YOUR GOAL => Please give the data again, starting at the line that contains "Task: Click beneficiary" and ending at the end of the data, with "delete icon" replaced by "trash icon" and nothing else changed. Leave the pictures out of your answer.

MATERIAL TO PROCESS =>
========================================================================

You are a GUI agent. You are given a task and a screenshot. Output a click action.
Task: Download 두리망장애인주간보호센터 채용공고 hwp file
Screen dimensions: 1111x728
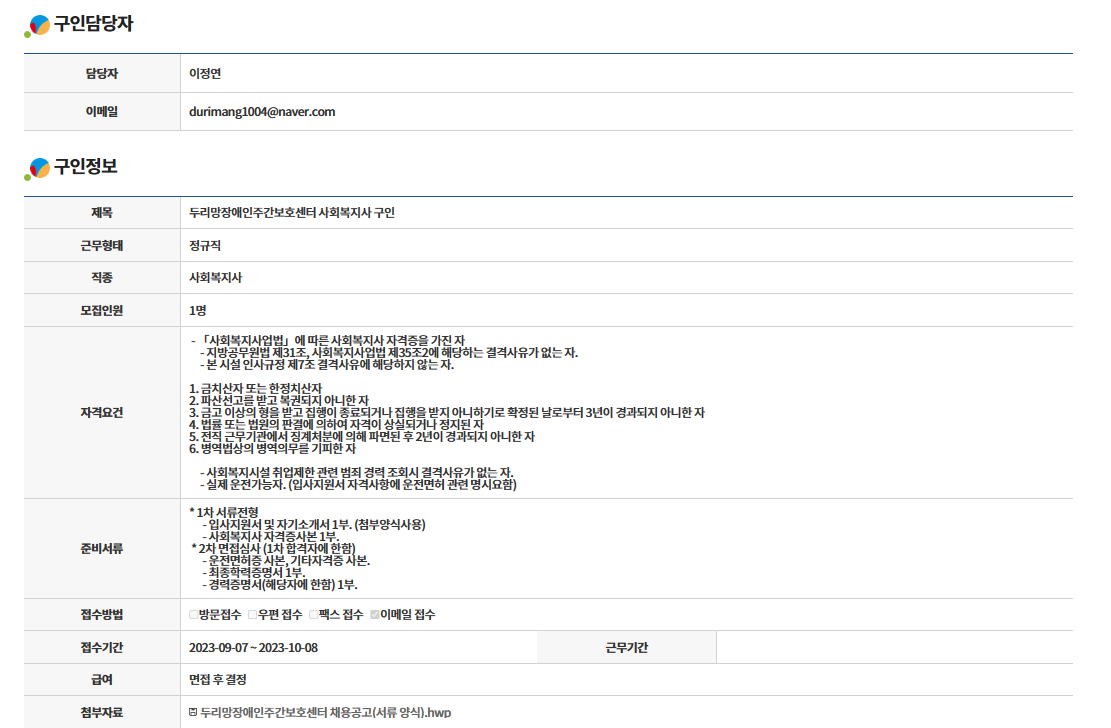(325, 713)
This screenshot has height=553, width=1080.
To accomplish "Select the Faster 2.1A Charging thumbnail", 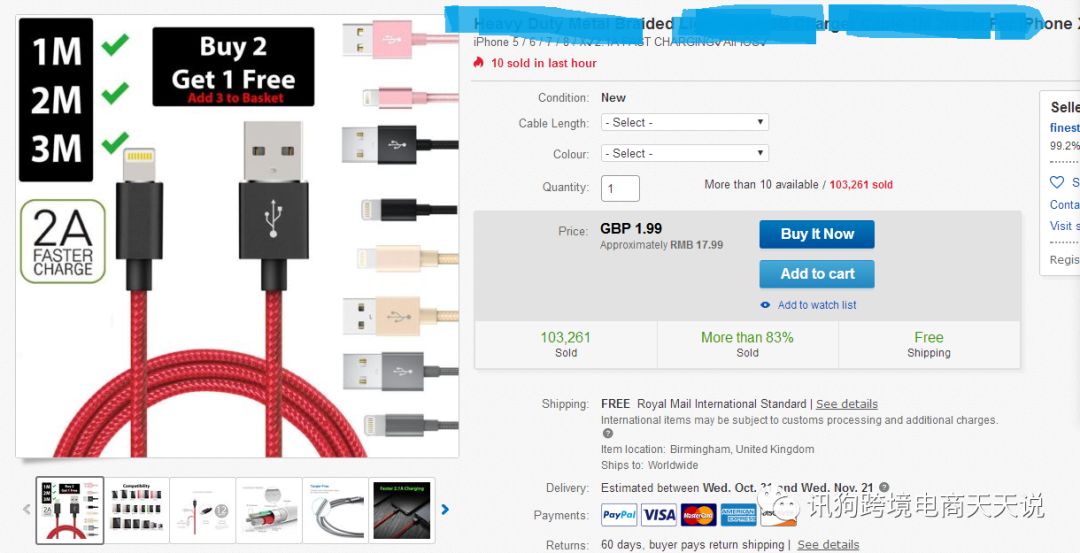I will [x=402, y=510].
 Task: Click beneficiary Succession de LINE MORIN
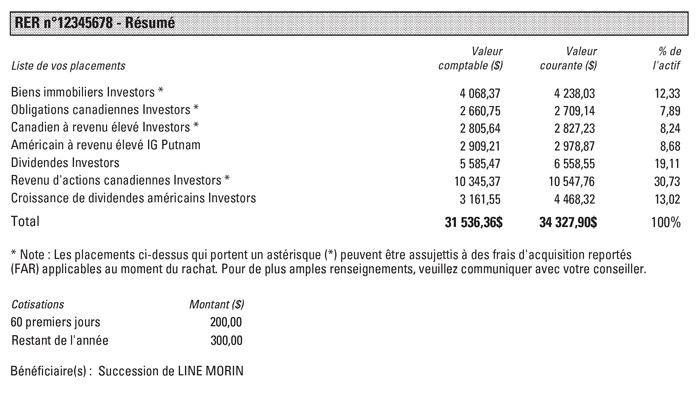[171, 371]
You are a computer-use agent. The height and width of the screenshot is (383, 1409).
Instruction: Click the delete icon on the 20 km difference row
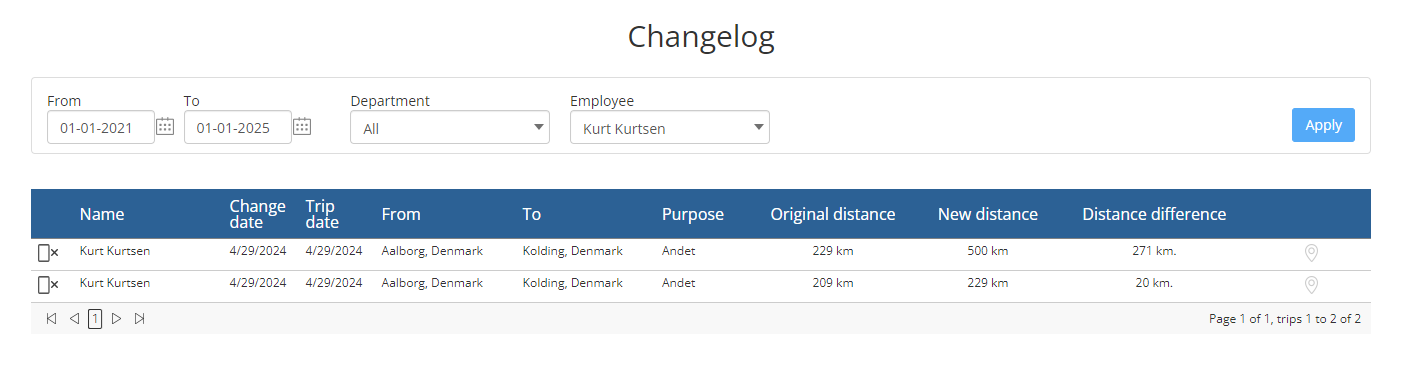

========================================================================

EXPECTED OUTPUT =>
 Task: Click beneficiary Succession de LINE MORIN
[171, 371]
You are a computer-use agent. The height and width of the screenshot is (383, 1409).
Instruction: Click the trash icon on the 20 km difference row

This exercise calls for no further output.